Today is Saturday. Saturdays are my favorite. So many wonderful things happen on Saturdays. It's cleaning day, for starters. Early in the morning, before most people are out of bed, Sally Jo Wilkins and her team of tidy-makers hustle in, chatting and laughing. They don't have to assign tasks anymore. Each person knows his or her job. By nine o'clock every window sparkles, every candlestick shines. The air is thick with the pine scented floor cleaner and fruity bathroom air fresheners. Every eye and every nose will appreciate Sally Jo's hard work. I'm beautiful, but its not about me.
Occasionally, especially in the summer, Saturdays buzz with the anticipation of another wedding. So many dresses and flowers, songs and vows. Brides cry while their fathers try to hide it. A nervous groom stumbles over his words, his attention consumed by the beautiful woman before him. And so many pictures. I often wonder how many homes I'm in, proudly displayed above the fireplace. Then I wonder, does anyone notice me? I hope not. After all, that special day is about a special couple. It's not about me.
While I enjoy my weekly cleaning, and even though each wedding brings with it a deep love and reason to rejoice, my favorite part of Saturday is the evening, right around ten o'clock. This is my special time. This is my private time with Pastor Bob.
You see, every Saturday Pastor Bob comes in to prepare for the service on Sunday. He doesn't work on the sermon or set up the sanctuary. He does all of that work during the week...usually. There have been times when I've heard him talking with God on a Saturday night, asking what, or how, he is to give a message the next day. But that's not why Pastor Bob drives in late on a Saturday night. That's not why he sometimes stays until past midnight, losing valuable sleep before the “big day”. No. Pastor Bob comes in to help me get ready for Sunday.
Every Saturday night, with a music CD softly playing in the background, Pastor Bob kneels in the center of the sanctuary. His hands and knees press against my hard, uncomfortable industrial carpet, but he doesn't seem to notice. He just bows his head, raises his voices and calls out, “Come Lord!” And He does.

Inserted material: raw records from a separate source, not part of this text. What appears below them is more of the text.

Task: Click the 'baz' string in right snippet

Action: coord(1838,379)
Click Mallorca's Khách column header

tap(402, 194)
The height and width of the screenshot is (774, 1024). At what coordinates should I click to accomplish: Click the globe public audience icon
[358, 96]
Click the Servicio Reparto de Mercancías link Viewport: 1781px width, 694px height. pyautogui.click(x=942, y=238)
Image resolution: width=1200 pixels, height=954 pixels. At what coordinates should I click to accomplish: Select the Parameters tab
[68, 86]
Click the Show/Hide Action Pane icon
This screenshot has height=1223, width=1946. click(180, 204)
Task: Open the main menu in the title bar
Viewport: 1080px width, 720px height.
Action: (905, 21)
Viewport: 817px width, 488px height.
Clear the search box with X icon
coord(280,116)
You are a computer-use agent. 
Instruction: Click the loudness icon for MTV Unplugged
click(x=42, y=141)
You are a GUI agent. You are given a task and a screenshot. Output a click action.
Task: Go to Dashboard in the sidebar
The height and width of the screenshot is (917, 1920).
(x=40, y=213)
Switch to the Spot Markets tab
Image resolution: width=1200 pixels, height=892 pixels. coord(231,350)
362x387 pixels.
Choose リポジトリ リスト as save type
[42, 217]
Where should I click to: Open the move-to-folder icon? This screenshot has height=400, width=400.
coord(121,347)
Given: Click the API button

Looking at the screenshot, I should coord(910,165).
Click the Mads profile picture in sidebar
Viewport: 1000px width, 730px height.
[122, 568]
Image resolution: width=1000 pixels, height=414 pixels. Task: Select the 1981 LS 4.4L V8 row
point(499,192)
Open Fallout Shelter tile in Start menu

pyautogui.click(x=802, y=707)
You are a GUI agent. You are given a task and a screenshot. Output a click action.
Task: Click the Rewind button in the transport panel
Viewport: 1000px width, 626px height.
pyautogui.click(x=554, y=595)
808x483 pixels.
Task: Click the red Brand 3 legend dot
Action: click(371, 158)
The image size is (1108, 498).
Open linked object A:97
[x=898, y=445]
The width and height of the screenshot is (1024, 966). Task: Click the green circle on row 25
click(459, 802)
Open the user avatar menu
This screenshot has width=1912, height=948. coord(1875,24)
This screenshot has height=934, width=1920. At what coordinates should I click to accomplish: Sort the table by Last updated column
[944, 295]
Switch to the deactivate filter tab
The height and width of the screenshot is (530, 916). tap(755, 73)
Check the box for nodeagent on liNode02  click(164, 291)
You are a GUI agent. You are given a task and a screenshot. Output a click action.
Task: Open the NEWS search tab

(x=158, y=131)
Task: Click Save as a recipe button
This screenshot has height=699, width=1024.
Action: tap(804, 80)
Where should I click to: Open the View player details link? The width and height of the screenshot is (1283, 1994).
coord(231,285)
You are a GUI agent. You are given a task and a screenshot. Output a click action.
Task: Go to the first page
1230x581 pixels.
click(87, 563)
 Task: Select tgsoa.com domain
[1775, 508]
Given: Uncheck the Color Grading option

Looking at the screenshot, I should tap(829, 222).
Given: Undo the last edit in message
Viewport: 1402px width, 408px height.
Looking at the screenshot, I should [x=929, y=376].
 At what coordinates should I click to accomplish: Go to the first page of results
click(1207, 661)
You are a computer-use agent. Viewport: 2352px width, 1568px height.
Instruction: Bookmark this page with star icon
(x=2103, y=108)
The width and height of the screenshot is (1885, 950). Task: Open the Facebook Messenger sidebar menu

I can feel Him in my rafters, coursing through the walls and the floor. He touches every fiber of my being. His breath blows through every crevasse. He fills me more completely than hundreds of men ever could. On the Easter Sunday I've never been nearly so full.
I am moved, but unable to move. I recall the words that Pastor Bob says, that someday even the rocks will cry out. Oh, if I could but say one word! But...what would I say?
Tonight I listen to Pastor Bob sing. He isn't very good, but he laughs and cries, dances and sits as he sings from his heart to the God whom He serves. Pastor Bob can feel it too.
He knows we are not alone. He talks with God as he would talk to his wife...emotionally, tenderly, passionately, but also reverently. And then he listens. He waits quietly. The music plays, bare audible, as God responds to the heartfelt cries.
Oh, if I could cry too! If I could raise my voice! If I could worship a loving God! But...what would I say?
I listen to Pastor Bob again. His heart bursts with love for his congregation. But each week, every Saturday night, he ends his conversation with God in the same way. He prays for his church, for the people, who truly make up the body of Christ. And that's when I know how I would pray, if I could.
Oh God, bless them. Touch their hearts. Move them to love. And help them to understand that each week, every Sunday morning...it's not about me.